Zakenpartner legt belastende verklaring over Van Anraat af
De Nederlandse zakenman F. van Anraat wist volgens een Japanse zakenpartner heel goed waarvoor de chemische stoffen die hij aan Irak leverde, werden gebruikt. Aanklaagster T. Polescuk meldde vrijdag tijdens een pro forma–zitting voor de rechtbank in Den Haag dat Van Anraat de Japanner op het hart drukte er nooit over te spreken dat Irak de bestemming van de chemicaliën was.
Dat blijkt uit het getuigenverhoor dat het openbaar ministerie (OM) onlangs de Japanner heeft afgenomen. Van Anraat zelf ontkent tot de dag van vandaag dat hij wist wat er ging gebeuren met de chemische stoffen die hij leverde. Justitie verdenkt Van Anraat van medeplichtigheid aan oorlogsmisdaden en volkerenmoord in Iran en Irak.
Het OM vermoedt dat de Nederlander tussen 1984 en 1988 duizenden tonnen grondstoffen voor chemische wapens aan het voormalige regime in Irak heeft geleverd. De toenmalige regering onder leiding van Saddam Hussein heeft die stoffen gebruikt voor het maken van chemische wapens die werden gebruikt in de oorlog tegen Iran (1980 tot 1988) en tegen de Koerdische bevolking in Noord–Irak.

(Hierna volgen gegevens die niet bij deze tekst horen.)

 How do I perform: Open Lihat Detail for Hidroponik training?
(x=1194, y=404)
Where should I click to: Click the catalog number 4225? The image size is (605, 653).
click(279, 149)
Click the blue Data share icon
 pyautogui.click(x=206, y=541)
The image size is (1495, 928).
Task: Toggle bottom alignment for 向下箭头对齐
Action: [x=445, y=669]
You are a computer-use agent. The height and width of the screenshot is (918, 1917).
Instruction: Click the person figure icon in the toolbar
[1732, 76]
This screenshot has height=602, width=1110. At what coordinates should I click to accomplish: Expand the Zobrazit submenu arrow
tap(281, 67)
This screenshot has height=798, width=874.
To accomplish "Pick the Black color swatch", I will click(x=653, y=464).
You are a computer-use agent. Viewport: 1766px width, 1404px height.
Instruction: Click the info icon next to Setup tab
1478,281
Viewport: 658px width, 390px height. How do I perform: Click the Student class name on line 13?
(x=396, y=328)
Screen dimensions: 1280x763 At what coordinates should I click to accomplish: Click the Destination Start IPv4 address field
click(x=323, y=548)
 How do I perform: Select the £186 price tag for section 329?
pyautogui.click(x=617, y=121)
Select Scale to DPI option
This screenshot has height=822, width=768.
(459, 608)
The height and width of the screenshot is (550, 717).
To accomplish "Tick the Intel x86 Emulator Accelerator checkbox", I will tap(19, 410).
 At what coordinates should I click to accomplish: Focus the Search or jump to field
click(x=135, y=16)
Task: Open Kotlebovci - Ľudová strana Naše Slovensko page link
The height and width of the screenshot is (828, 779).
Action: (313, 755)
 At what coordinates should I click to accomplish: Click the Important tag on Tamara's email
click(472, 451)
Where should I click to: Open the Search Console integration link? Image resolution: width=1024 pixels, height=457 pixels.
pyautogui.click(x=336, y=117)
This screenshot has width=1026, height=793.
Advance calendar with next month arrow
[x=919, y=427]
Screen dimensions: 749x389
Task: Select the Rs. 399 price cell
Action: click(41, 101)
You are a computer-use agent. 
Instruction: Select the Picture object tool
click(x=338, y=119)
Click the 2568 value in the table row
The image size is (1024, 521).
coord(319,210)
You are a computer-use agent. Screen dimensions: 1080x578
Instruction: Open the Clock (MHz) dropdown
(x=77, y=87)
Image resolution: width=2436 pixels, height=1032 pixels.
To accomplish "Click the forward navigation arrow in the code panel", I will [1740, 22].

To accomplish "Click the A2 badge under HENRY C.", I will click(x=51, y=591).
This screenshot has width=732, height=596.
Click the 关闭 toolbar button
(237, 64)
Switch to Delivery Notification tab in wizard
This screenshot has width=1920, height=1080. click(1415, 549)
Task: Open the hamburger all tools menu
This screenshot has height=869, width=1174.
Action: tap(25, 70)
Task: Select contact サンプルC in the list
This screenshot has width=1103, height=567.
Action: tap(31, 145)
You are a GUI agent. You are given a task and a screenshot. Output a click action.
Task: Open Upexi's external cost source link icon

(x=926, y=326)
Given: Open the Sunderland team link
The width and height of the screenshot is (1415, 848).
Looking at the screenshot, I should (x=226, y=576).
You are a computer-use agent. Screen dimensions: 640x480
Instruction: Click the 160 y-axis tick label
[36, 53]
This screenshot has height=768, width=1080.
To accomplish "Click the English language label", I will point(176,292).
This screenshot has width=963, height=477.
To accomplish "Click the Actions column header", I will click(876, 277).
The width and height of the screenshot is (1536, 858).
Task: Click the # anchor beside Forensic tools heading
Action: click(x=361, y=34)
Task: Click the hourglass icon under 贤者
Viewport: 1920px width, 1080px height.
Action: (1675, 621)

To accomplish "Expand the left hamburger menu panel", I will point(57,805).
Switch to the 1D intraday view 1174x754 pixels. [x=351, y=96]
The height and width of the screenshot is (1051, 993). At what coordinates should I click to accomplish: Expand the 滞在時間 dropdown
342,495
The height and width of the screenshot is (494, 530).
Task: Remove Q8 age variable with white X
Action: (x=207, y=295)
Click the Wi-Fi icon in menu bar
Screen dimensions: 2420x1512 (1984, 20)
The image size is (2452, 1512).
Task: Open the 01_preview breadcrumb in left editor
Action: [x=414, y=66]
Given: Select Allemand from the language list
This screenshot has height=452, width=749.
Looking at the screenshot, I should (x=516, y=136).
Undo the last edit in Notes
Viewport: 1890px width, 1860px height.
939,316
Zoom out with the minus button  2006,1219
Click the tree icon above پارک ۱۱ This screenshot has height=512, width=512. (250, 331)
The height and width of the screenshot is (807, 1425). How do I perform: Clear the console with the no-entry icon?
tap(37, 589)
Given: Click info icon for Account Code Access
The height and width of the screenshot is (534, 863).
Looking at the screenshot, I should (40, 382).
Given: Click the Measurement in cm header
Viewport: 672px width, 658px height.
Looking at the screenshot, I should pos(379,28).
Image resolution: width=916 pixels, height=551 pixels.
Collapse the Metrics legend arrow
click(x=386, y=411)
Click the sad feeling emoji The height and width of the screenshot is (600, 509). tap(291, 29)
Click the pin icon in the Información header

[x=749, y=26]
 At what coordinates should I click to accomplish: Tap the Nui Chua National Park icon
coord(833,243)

Door die aanvallen zijn duizenden doden gevallen. Zo moesten ongeveer 5000 Koerdische mannen, vrouwen en kinderen een chemische aanval op de Iraakse stad Halabja met de dood bekopen. Nog eens duizenden raakten gewond.
Verder werd vrijdag duidelijk dat in deze zaak geen getuigen in Irak kunnen worden gehoord. Het OM heeft vernomen dat de situatie in dat land nu te gevaarlijk is. Dat zal naar verwachting niet snel veranderen.
Justitie gaat wel kijken of het getuigen in Iraaks–Koerdistan op Turks grondgebied kan ondervragen.
De rechtbank besloot vrijdag dat Van Anraat in voorarrest moet blijven. Zijn advocaat, J. van Schaik, had nog om zijn vrijlating gevraagd. De raadsman meent dat het OM nog steeds niet heeft kunnen aantonen dat de stoffen die de Nederlander heeft geleverd, in de munitie terecht zijn gekomen die bij de aanvallen die in de aanklacht worden genoemd, zijn gebruikt. De rechters vinden die stelling niet juist en wezen erop dat hierover nog verklaringen gaan komen.
Naar verwachting heeft de inhoudelijke behandeling van de zaak–Van Anraat vanaf 21 november plaats. Daarvoor zijn drie weken uitgetrokken.